Task directions:
The answer should be one number only, namely how many lines of the records hold the word "logistics".

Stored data
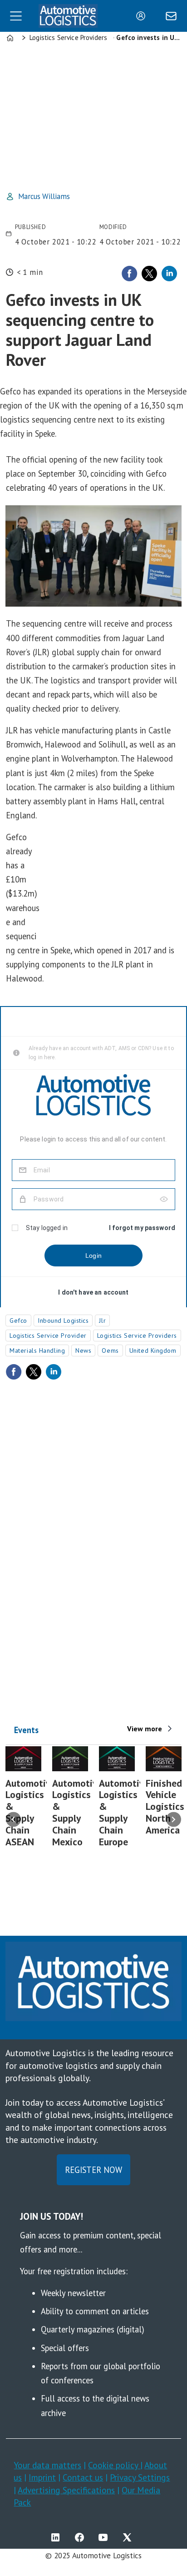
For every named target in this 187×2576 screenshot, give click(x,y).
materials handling (37, 1350)
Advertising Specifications (66, 2490)
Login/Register (143, 15)
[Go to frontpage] (68, 16)
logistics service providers (137, 1335)
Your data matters (47, 2465)
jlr (102, 1320)
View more (144, 1728)
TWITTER (129, 2537)
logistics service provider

Answer to this task:
2